- Born: December 6, 1908 Tavíkovice, Margraviate of Moravia, Austria-Hungary
- Died: February 8, 2004 (aged 95) Toronto, Ontario
- Awards: Order of Canada

= Nicholas Goldschmidt =

Canadian musician (1908–2004)

Nicholas Goldschmidt, (December 6, 1908 – February 8, 2004) was a Canadian conductor, administrator, teacher, performer, music festival entrepreneur and artistic director. He was the grand-nephew of famed composer Adalbert von Goldschmidt (1848-1906).

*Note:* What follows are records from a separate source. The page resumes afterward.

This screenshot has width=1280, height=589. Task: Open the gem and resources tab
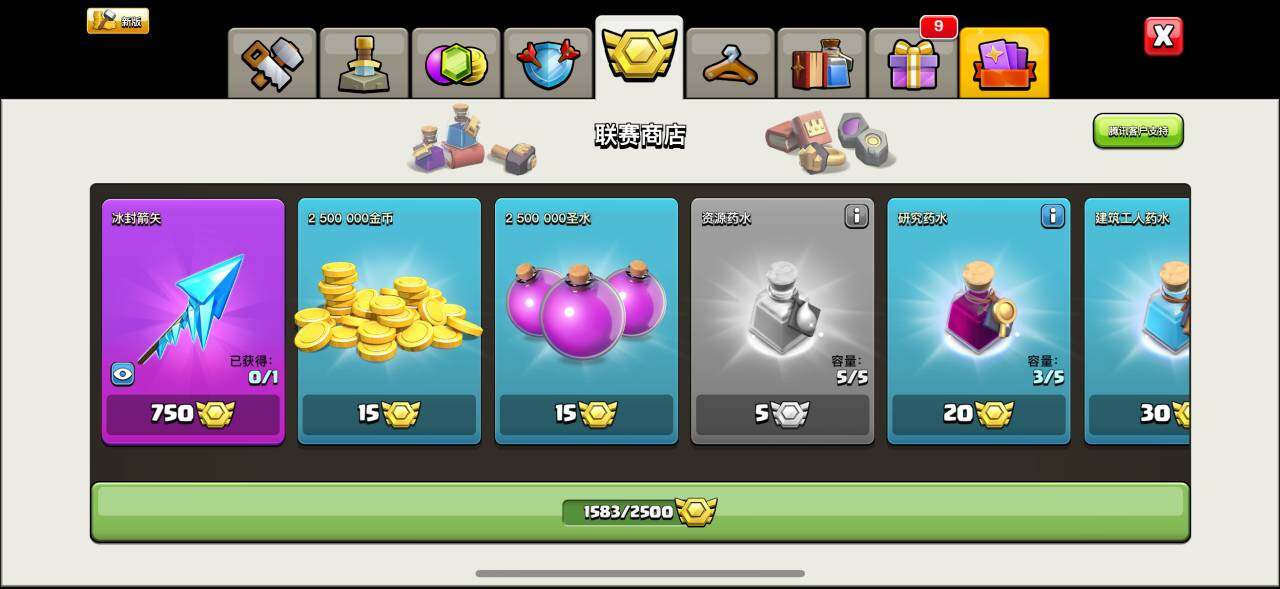pos(456,64)
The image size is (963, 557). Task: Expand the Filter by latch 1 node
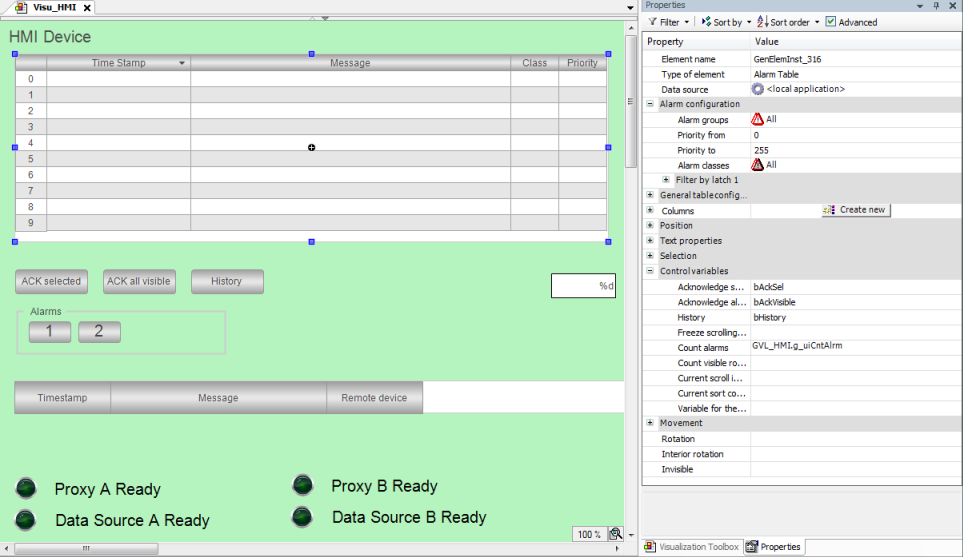(666, 180)
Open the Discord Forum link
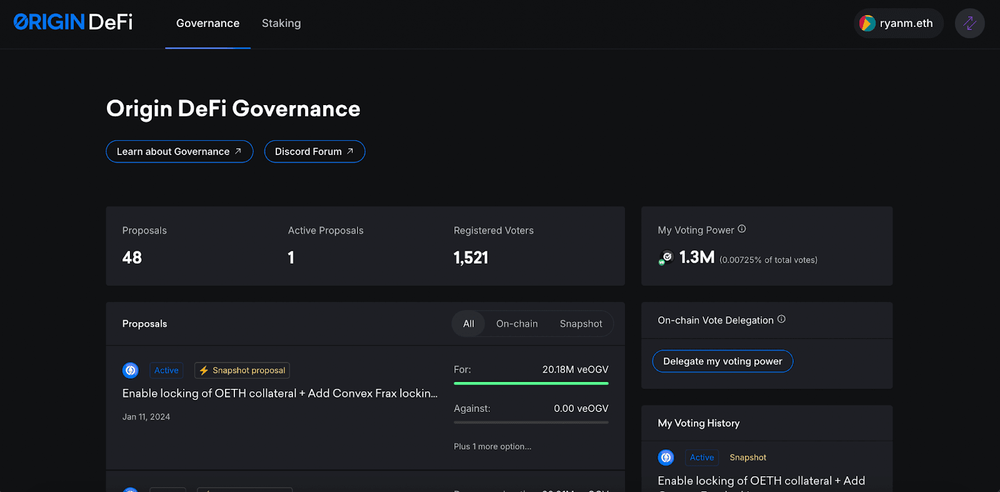The width and height of the screenshot is (1000, 492). click(x=314, y=151)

In 1937, Goldschmidt immigrated to the US, where he served as director of opera at the San Francisco Conservatory and Stanford University from 1938 to 1942. He was director of the opera department at Columbia University from 1942 to 1944. He subsequently moved to Toronto, where he served as the first music director of the Royal Conservatory Opera School (University of Toronto Opera Division) from 1946 to 1957. In 1950, Goldschmidt, Arnold Walter and Herman Geiger-Torel helped to found the Royal Conservatory Opera Company, which later became the Canadian Opera Company. From 1949 to 1957, Goldschmidt was the first music director of the CBC Opera Company.

In 1978, Goldschmidt was made an Officer of the Order of Canada, and was promoted to Companion in 1989. In 1997, Goldschmidt received the Governor General's Performing Arts Award, Canada's highest honour in the performing arts.

Goldschmidt married Shelagh Fraser on 26 June 1948.